My character at the end of this session.

At some point, while exploring Jotenheim, Heimdall’s voice bellowed from the sky:

O great heroes of the world! I must have Gjall to rally the forces of good. Time begins to grow short. The sea rages with the anger of Jormungand. The earth quakes mightily. Loki seems ready to burst his bonds. The moon and sun shall soon be swallowed by the mighty wolves Fenrir and Garm. Surtr is honing his sword of destruction. The evil ones are gathering their forces.

To speed you in your quest, I will use my powers over nature. The lesser creatures of the realm shall grow weary and despair. They shall no longer wish to battle against your might.

This announcement suggests the game has a time limit (and also that Heimdall just removed my ability to easily grind). I’m going to explore to the north a little further, but if nothing pans out, I’ll use my Wand of Wishes for Scrolls of Knowledge and see if I can pick up the swimming ability. At this point, I have three of the six quest items. If I can get one more, it might be worth heading to Asgard.

Time so far: 15 hours


B.A.T. II: The Koshan Conspiracy was going to be next, but I’m not sure how it got on my list in the first place. None of my sources call it an RPG, not even a hybrid. I can’t find evidence that any commenter defended it as an RPG. I’m dumping it unless someone can make a persuasive case. The Adventure Gamer already covered it if you really need to read about it.

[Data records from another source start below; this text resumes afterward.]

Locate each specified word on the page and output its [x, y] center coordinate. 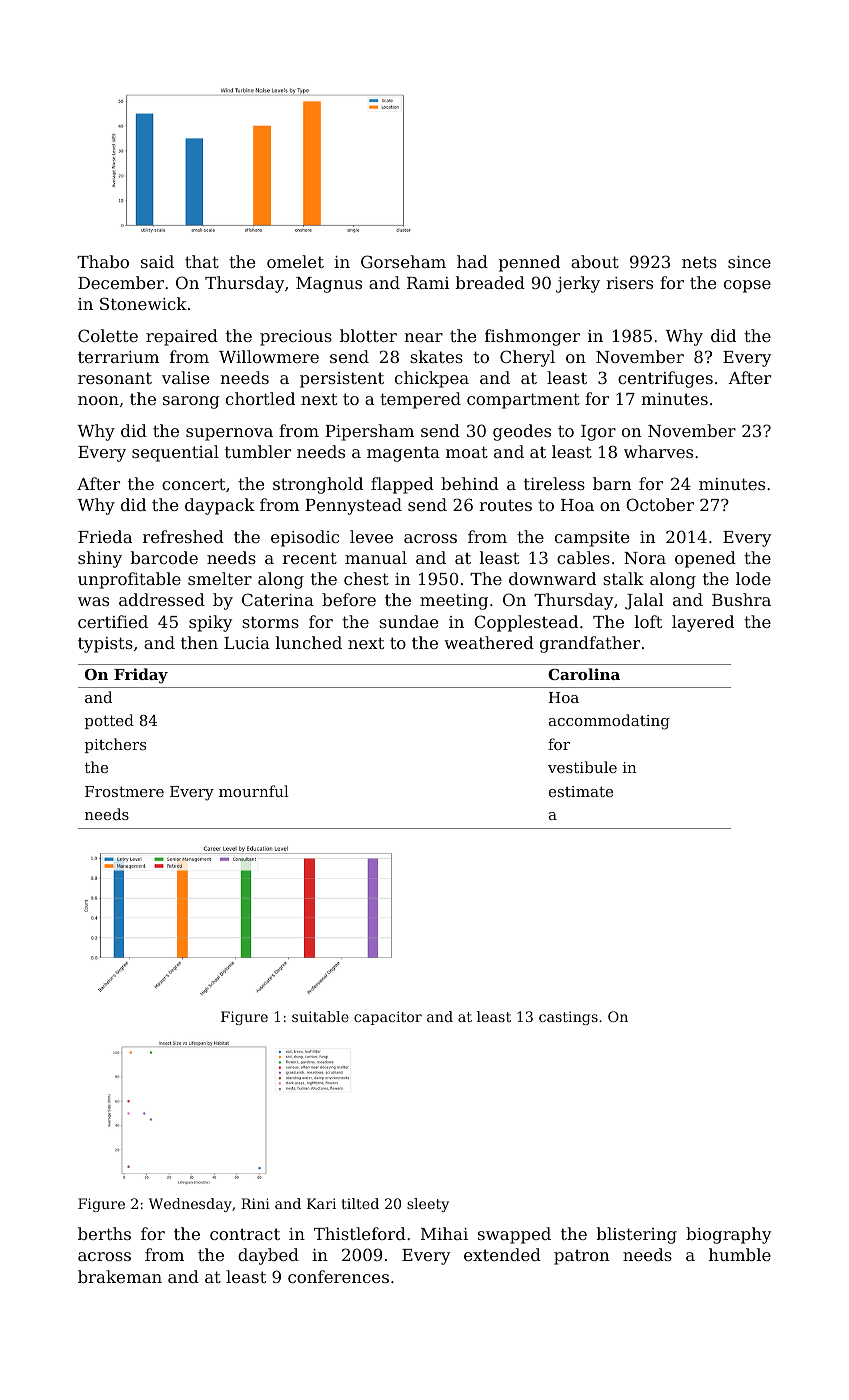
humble [740, 1254]
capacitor [388, 1018]
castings [568, 1018]
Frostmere [124, 791]
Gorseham [403, 261]
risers [629, 283]
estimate [581, 791]
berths [104, 1233]
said [157, 261]
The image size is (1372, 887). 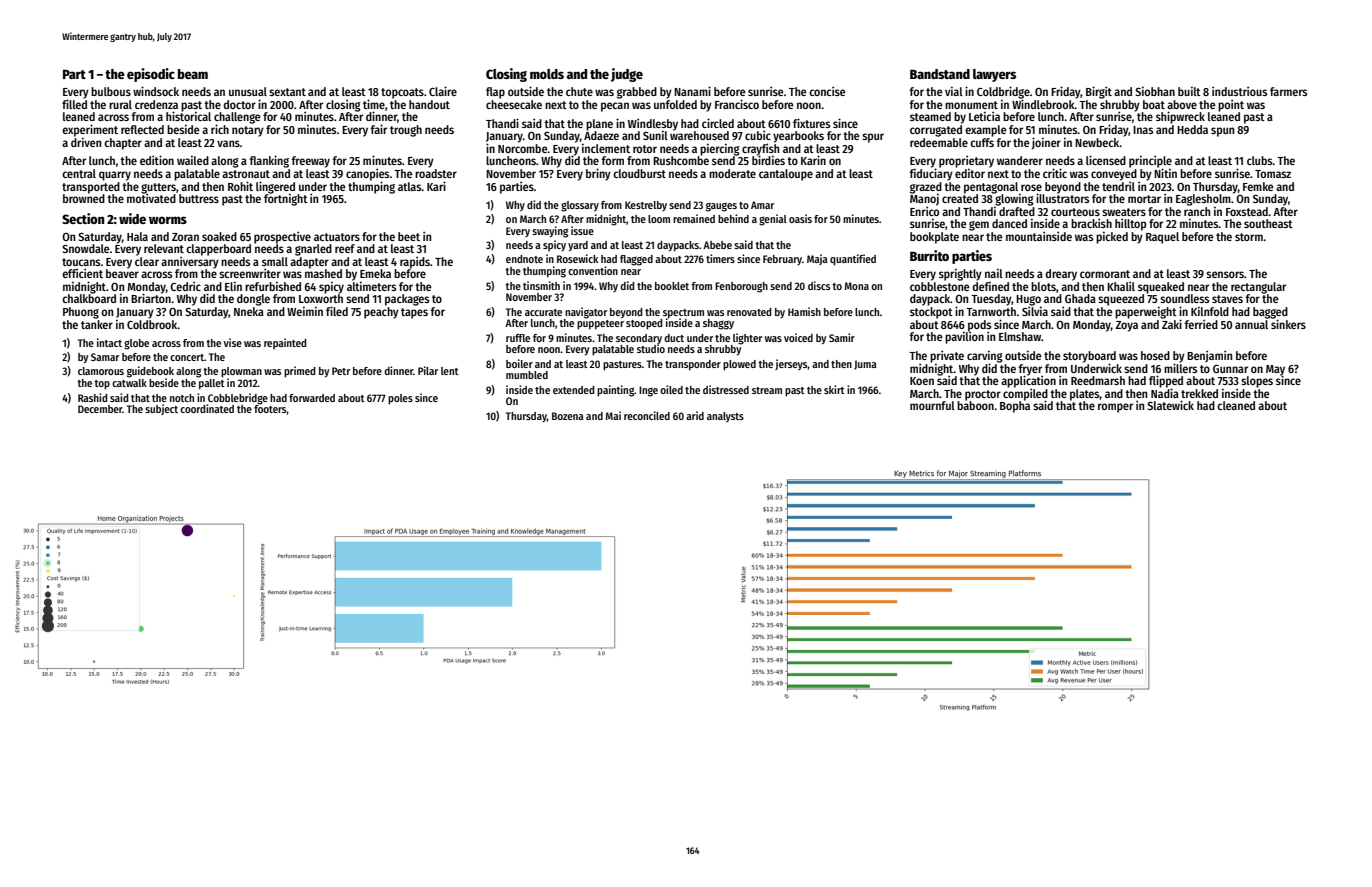 What do you see at coordinates (193, 74) in the image?
I see `beam` at bounding box center [193, 74].
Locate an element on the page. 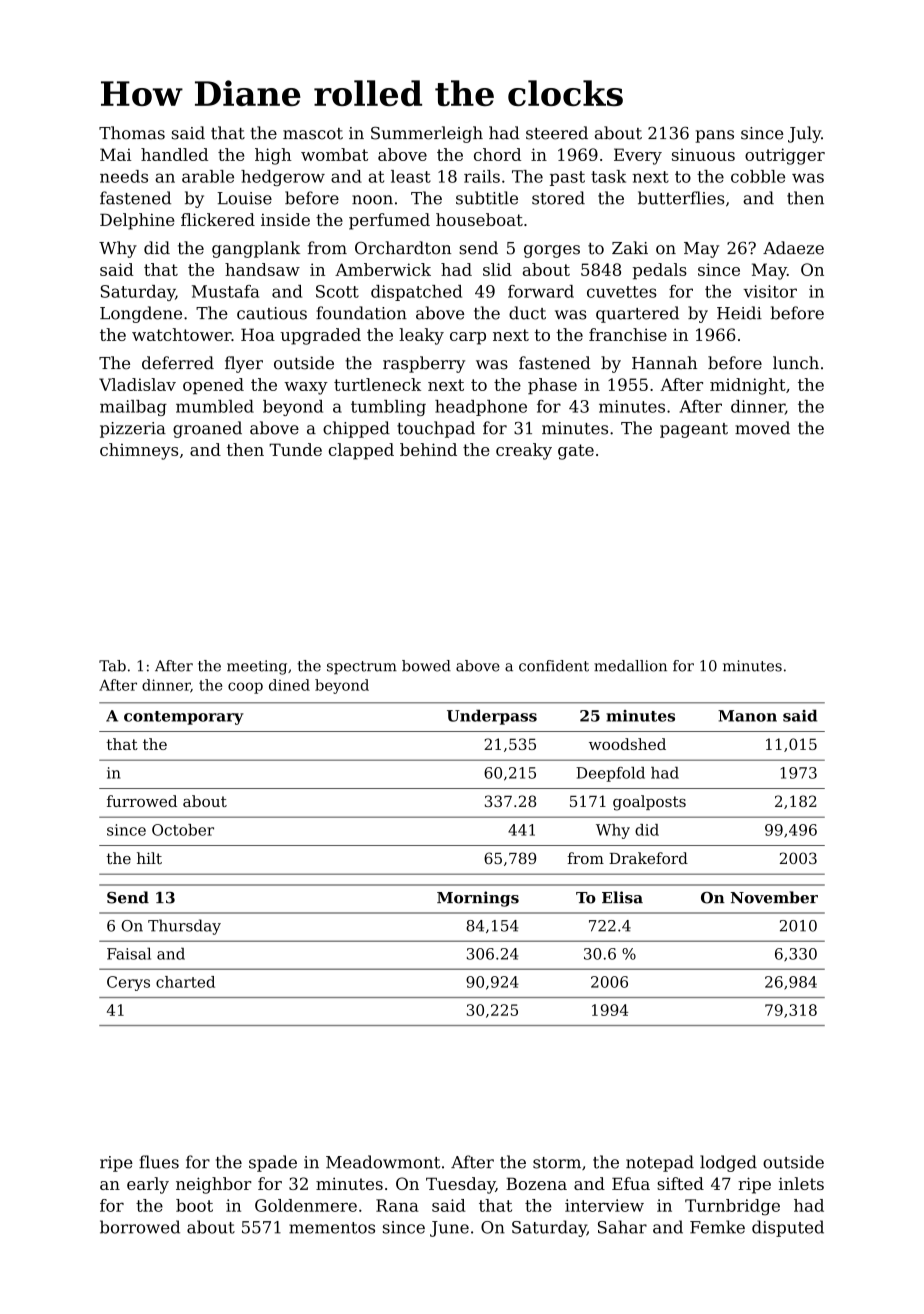  Summerleigh is located at coordinates (427, 134).
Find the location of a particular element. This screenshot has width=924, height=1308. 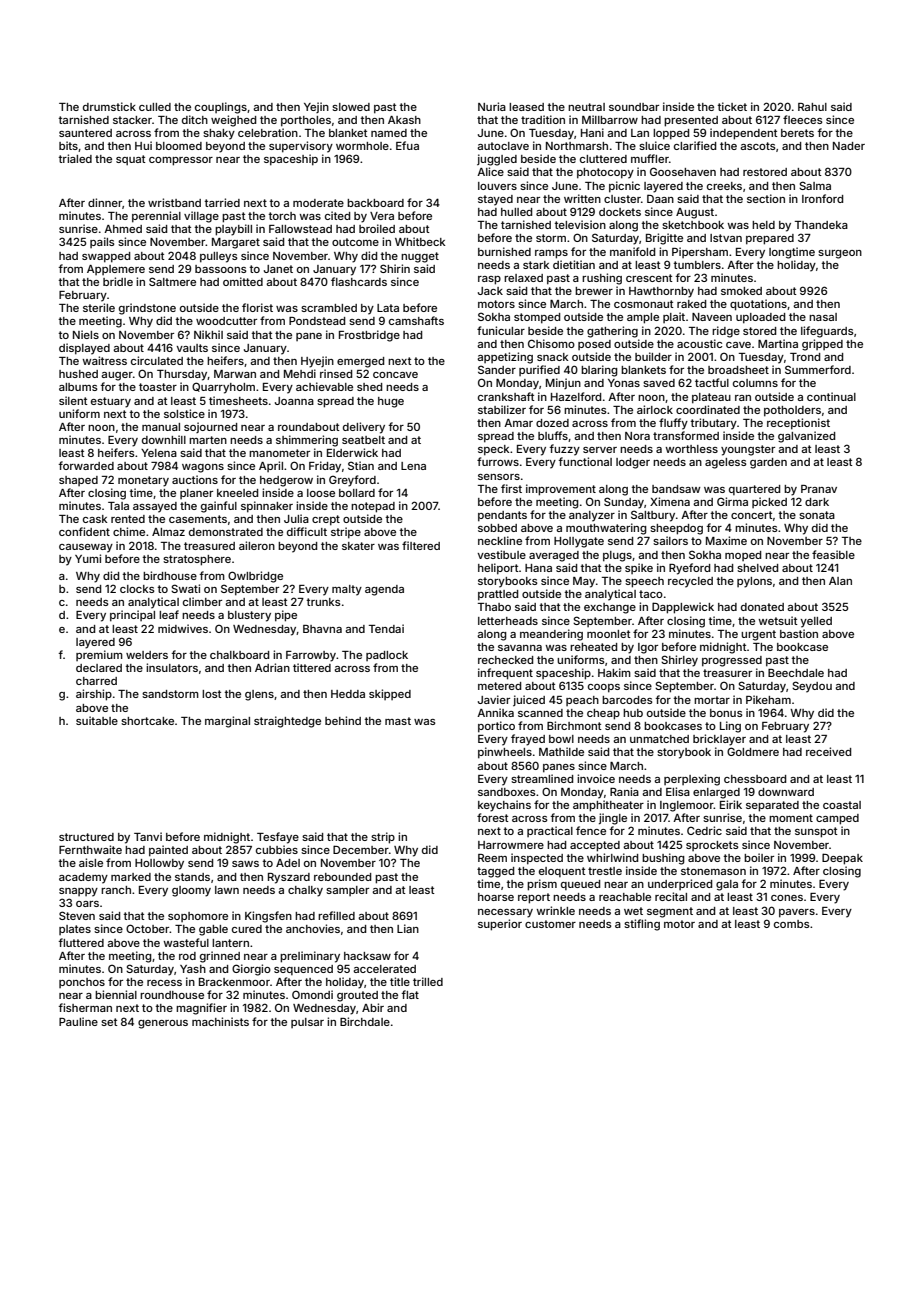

That means we get to our first random roll for the next game on the list! Pulling up the list, adding a “Random” column, filtering out games I’ve already played or rejected, we get . . . Xenus II: White Gold (2008). But of course I’m not going to play a game before its predecessor, which in this case is Boiling Point: Road to Hell (2005). That’s also the first game on my list from Ukraine. I can’t find mention of any other necessary precursors. But I’m just kidding because I’m not going to let myself jump that far ahead in one go. The actual next game needs to be in the next year I have not yet played, and a random selection from that year brings us to Shadowkeep 1: The Search by the same author as the Bandor series. Meanwhile, Planet’s Edge gets moved up a notch to Game 358, but I’m having trouble with that one. DOSBox crashes every time I try to leave the intro screen. So the real next game might be Ishar while I try to solve that problem.